Когда-то Одесса была кузницей кадров для этой отрасли, блестящим университетом, да простят меня боги! Тот же Остап Бендер — образ собирательный, но символичный. Ведь собирали его с миру по нитке. И какой был мир и какие нитки! А нынче? Сложно сказать.

Раньше соглядатай того, как «разводят» лоха, кроме сочувствия к жертве, испытывал и здоровое любопытство, и восхищение «разводящим». Восхищение вроде как нейтрализовывало сочувствие.

Когда в нынешнее время наблюдаешь порой, как кидают лоха у обменного пункта... Какая к черту нейтрализация, если действия кидал не вызывают ничего, кроме стыда.

Кидают не то что без малейшей искры таланта — без элементарных навыков, без попыток хоть как-то «развести» клиента. Никаких тебе «кукол», ни «ломок», ни «отводов».

В момент передачи клиентом купюры сообщнику-продавцу на бегу выхватывают деньги и задают стрекача. В случае попыток погони демонстрируют высшую стратегию: скопом бьют морду.

Это уже и стыдно назвать: кинуть. Грабеж! Гоп-стоп чистой воды! Зачем же претендовать? Подойди, приставь к боку нож или пистолет, отними у человека кровные и не обольщайся на свой счет. Нет. И претендуют! И обольщаются! И зовут себя гордо: кидалы! Тьфу...

И все же сказать, что Одесса как Мекка аферистов и кидал ушла в не бытие, осталась только в легендах, не посмею. Не посмею огорчить тех, кто до сих пор с полной самоотдачей трудится и творит на этом поприще. Не посмею обидеть тех, кто прожил жизнь пусть спорно с точки зрения закона и той же морали, но ярко, не украдкой. Кто на известный холст с названием «Одесса» положил и свой собственный мазок. Иди знай, может быть, без этих мазков, без их оттенков полотно не стало бы шедевром.

Маэстро

Сложно удержаться, чтоб не начать с него. На то есть две причины. Во-первых, при всей реальности, образ Маэстро можно считать собирательным. Во-вторых, в нем, пожалуй, больше, чем в других, именно одесских черт. Есть и третья причина, по которой рассказ об аферистах стоит начать с него: кличку Маэстро в Одессе знали все. Все, кому стоило и положено было ее знать.

Назвать Маэстро самым одесским аферистом — можно. Но объявить его самым выдающимся было бы преувеличением. Известным в Одессе его сделали не изощренные многоходовые комбинации-аферы, не безукоризненные профессиональные манеры, даже не неотразимая внешность.

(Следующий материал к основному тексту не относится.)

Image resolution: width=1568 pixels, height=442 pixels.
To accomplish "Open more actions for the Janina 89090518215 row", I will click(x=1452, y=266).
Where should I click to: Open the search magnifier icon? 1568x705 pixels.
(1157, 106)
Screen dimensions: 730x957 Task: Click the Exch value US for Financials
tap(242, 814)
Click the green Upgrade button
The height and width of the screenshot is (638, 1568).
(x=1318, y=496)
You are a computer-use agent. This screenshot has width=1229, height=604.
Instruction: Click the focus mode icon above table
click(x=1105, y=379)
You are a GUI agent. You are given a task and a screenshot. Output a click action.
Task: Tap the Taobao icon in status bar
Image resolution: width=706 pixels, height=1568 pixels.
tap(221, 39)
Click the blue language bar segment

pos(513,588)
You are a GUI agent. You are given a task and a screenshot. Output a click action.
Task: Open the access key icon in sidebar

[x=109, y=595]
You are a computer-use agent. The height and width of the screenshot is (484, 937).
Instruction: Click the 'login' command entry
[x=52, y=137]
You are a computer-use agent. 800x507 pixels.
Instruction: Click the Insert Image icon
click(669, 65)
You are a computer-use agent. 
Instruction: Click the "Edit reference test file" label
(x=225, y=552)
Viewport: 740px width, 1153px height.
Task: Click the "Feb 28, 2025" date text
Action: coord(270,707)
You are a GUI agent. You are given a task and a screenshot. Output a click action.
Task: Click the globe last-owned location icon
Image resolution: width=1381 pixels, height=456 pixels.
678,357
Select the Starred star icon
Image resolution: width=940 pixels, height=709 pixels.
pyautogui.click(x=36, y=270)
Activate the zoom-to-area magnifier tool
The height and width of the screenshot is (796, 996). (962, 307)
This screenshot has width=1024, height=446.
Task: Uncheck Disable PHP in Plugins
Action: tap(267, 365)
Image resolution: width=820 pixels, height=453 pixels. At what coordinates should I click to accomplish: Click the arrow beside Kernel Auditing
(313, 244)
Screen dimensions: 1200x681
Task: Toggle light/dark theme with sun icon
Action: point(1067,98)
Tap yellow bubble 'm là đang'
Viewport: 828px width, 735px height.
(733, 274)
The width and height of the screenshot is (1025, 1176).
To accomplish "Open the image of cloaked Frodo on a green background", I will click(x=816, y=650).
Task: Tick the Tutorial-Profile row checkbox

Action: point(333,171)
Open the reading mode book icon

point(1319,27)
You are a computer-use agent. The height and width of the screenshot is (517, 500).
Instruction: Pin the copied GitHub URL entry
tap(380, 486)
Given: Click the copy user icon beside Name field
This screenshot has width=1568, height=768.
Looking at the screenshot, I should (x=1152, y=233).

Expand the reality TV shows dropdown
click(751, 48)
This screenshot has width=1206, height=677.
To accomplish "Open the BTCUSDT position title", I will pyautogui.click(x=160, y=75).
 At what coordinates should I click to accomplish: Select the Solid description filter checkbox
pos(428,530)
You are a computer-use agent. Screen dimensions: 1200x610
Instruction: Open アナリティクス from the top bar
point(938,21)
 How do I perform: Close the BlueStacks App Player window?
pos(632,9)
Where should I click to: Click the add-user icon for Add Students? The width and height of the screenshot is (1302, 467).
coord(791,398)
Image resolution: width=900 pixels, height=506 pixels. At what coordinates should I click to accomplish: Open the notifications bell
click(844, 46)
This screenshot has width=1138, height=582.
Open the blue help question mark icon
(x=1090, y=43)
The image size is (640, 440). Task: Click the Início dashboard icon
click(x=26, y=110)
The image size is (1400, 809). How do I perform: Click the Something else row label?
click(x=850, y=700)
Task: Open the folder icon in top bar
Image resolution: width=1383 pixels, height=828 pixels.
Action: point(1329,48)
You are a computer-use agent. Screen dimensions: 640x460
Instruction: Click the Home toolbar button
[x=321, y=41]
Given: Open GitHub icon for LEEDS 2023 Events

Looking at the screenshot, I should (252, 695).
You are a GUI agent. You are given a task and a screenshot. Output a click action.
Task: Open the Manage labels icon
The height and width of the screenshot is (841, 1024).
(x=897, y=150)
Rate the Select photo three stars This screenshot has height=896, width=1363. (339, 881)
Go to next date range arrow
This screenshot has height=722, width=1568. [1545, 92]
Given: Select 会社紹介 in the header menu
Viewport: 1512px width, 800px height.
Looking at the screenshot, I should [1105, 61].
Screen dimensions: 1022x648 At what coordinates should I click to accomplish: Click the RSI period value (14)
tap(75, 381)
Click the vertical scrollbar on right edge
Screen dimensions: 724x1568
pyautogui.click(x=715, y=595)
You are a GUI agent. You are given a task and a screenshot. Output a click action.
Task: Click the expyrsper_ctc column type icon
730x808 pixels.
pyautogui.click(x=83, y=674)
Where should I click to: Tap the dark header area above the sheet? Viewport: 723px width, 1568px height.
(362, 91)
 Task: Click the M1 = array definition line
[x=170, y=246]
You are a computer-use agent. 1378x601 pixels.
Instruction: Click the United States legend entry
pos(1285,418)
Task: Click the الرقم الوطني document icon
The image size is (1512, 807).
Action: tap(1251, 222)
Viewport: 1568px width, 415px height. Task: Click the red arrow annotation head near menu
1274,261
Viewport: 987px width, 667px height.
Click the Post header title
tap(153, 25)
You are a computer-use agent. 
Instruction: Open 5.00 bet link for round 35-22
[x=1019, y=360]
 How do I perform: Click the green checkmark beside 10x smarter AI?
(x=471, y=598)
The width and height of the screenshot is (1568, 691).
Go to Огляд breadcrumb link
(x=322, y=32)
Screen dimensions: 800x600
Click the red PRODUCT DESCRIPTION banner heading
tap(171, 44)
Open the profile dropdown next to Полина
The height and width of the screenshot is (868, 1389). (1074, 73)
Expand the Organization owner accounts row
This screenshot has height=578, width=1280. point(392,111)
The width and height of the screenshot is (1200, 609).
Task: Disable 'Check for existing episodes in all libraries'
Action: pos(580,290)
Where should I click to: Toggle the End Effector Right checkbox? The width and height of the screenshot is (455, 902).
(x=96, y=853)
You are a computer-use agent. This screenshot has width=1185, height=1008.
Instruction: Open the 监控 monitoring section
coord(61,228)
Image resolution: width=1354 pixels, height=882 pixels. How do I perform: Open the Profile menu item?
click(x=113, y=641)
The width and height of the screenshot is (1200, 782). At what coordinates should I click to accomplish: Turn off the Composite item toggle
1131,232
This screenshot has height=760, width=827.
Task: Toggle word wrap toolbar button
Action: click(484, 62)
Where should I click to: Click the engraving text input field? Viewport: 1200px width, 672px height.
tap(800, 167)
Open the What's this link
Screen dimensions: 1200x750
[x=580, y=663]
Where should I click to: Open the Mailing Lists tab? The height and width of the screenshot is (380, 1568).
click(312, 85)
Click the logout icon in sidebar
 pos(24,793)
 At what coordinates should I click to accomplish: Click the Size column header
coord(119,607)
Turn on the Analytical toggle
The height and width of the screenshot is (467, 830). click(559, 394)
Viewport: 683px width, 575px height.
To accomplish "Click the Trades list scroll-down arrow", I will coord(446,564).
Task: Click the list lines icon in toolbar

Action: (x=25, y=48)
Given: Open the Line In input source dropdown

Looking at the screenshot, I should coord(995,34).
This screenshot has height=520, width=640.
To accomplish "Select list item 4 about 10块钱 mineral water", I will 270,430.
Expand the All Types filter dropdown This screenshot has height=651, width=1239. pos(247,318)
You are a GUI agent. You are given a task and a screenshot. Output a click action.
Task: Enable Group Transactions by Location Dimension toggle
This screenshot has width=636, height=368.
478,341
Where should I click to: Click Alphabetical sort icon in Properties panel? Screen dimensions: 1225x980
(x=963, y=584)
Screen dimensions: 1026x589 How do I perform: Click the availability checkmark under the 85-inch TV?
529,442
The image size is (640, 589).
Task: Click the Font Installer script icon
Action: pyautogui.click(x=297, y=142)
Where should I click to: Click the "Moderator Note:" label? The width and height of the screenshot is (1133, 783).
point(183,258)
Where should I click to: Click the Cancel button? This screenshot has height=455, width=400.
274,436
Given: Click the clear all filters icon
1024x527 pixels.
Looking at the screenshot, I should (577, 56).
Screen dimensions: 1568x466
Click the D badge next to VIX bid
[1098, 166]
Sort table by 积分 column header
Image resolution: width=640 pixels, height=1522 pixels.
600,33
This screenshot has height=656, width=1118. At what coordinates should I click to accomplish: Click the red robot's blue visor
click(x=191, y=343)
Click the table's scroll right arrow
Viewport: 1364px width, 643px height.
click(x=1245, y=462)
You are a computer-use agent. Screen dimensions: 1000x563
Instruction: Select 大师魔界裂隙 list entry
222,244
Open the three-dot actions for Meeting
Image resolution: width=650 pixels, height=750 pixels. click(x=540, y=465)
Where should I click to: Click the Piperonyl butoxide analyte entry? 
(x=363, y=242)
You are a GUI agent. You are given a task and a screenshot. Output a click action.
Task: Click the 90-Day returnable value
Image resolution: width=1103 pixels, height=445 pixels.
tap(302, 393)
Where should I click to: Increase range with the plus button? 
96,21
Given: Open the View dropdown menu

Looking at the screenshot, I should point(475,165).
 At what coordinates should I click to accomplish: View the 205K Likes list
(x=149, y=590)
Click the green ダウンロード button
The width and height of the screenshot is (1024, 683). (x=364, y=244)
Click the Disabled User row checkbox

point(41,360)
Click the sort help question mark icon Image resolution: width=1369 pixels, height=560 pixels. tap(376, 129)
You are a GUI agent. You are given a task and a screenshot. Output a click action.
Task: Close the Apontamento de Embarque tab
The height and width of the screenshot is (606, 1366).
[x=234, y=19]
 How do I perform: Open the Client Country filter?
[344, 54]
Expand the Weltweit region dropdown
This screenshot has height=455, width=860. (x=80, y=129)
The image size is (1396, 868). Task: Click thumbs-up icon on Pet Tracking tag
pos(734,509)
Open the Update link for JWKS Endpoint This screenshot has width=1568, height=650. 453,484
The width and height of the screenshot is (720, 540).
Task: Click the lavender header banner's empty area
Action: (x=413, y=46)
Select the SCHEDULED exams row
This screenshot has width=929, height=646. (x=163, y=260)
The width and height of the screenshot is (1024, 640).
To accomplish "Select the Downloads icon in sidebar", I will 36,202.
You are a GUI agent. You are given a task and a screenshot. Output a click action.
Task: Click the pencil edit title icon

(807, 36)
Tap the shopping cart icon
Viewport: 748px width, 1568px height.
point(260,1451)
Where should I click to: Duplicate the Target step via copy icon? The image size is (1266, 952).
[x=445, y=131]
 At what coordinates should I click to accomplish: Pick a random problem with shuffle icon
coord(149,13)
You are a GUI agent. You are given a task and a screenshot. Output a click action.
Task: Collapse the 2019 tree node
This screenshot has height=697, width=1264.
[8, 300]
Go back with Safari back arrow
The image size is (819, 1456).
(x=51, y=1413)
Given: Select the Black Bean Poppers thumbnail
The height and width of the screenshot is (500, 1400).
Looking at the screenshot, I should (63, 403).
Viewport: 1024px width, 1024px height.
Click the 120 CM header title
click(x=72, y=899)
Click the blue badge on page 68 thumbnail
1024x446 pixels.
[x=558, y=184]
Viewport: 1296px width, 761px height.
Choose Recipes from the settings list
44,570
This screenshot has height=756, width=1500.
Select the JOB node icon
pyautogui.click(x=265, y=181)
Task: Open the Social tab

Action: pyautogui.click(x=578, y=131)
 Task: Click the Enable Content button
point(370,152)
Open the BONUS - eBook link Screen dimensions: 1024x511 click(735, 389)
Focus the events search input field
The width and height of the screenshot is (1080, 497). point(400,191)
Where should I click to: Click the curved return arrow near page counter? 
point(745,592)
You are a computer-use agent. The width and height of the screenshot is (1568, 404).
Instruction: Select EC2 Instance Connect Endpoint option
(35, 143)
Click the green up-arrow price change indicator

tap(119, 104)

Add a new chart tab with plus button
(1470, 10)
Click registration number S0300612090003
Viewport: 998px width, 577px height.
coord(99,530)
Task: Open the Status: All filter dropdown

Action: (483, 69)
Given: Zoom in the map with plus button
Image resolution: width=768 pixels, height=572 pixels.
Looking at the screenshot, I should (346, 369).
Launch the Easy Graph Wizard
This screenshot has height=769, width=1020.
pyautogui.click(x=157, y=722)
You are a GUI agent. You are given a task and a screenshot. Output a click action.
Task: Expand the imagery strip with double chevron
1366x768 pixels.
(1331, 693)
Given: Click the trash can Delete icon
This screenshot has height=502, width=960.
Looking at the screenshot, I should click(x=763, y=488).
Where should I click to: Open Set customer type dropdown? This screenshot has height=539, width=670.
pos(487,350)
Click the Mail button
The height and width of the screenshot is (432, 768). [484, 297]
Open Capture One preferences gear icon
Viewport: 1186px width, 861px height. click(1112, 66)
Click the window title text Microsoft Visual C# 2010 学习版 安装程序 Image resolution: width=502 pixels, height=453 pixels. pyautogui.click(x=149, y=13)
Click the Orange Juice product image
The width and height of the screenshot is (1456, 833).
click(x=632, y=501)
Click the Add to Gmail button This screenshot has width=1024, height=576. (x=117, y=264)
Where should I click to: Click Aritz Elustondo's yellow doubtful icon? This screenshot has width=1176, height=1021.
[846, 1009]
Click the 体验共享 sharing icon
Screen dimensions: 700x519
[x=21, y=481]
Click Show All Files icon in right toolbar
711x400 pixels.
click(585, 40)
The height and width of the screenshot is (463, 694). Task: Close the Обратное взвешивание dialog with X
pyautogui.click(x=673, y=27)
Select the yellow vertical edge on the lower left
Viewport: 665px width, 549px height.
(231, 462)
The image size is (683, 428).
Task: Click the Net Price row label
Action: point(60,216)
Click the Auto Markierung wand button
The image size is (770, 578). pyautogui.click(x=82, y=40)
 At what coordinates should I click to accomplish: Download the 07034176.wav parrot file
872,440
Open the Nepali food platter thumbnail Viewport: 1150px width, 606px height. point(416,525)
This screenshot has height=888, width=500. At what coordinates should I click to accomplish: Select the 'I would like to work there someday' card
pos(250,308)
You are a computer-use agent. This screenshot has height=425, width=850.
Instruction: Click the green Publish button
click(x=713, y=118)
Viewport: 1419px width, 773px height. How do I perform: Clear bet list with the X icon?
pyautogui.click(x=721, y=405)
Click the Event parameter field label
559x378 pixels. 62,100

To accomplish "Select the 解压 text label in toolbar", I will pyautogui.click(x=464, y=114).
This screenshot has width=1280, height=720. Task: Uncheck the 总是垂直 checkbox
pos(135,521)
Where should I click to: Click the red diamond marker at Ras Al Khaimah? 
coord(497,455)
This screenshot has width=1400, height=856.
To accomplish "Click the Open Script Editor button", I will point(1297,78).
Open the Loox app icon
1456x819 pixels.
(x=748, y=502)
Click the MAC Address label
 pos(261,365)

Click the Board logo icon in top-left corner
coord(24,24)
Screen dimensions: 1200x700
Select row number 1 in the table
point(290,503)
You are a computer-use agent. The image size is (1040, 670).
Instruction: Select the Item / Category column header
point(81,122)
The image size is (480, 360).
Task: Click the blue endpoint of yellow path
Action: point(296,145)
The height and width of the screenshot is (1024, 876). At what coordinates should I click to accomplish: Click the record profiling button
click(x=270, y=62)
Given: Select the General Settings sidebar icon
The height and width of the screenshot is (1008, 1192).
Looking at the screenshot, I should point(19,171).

Выглядел Маэстро вполне заурядно. Рост ниже среднего. Неинтеллигентно коренаст. Лицо драное, морщинистое. Хриплый, прокуренный голос с протяжным одесским диалектом. Впрочем — диалект менялся в зависимости от необходимости. Внешность маскировке поддавалась с большим трудом. При таких физических данных особо не поизощряешься.. Но данные эти вовсе не помешали Маэстро стать знаменитым. Причем не только в Одессе.

Чем же он взял? Универсальностью. Аферист, шулер, кидала — никто не посмел бы соперничать с ним в этом специфическом троеборье. Маэстро отличали феноменальная дерзость, зиждущаяся на базе феноменальной техники и знании психологии. И феноменальный, нескончаемый, неистощимый арсенал приемов.

Вряд ли проделки Маэстро попадут в мировую сокровищницу облапошивания. Но каждодневный справочник афериста без находок Маэстро был бы неполным. Они, находки, либо дополняют этот справочник, либо иллюстрируют его.

... На Привозе у входа, в самом зловонном людской мерзостью месте растерянно стоял сельский гражданин. В немыслимых полосатых штанах с мотней у колен, в немыслимом крапчатом пиджаке на вырост, лоснящемся от огородной грязи, в соответствующей костюмному ансамблю кепке набекрень. Растерянно рылся в карманах, искал что-то. Выворачивая, извлекал на свет божий их немыслимое содержимое: грязные тесемки, квитанции базарные многодневные, огрызки бублика, носовой платок, которым, должно быть, обтирал и сапоги. И вдруг — засаленную лохматую колоду карт, и стопку, толстенную стопку разнокалиберных грязных купюр. Извлеченные вещи наивно и доверчиво держал пока в руке.

— Что, батя, посеял? — сладко посочувствовал возникший подле гражданина один из хозяев этого не самого уютного места под солнцем.

— Шо? — отозвался батя, не прерывая поисков.

— О, карты, что ли? — изумился вроде сочувствующий.

— Ну.

— Ты шо, батя, в карты граешь? — явно подхалимажно сбился на сельский говор подошедший.

— Та, граю, — доверчиво, как соседу через плетень, подтвердил гражданин.

Что тянуть. Заманил этот привозный подхалим мужичка в игру. Мужичок его и нагрузил на восемнадцать штук. И пришлось платить. Потому как кличка у мужичка была Маэстро.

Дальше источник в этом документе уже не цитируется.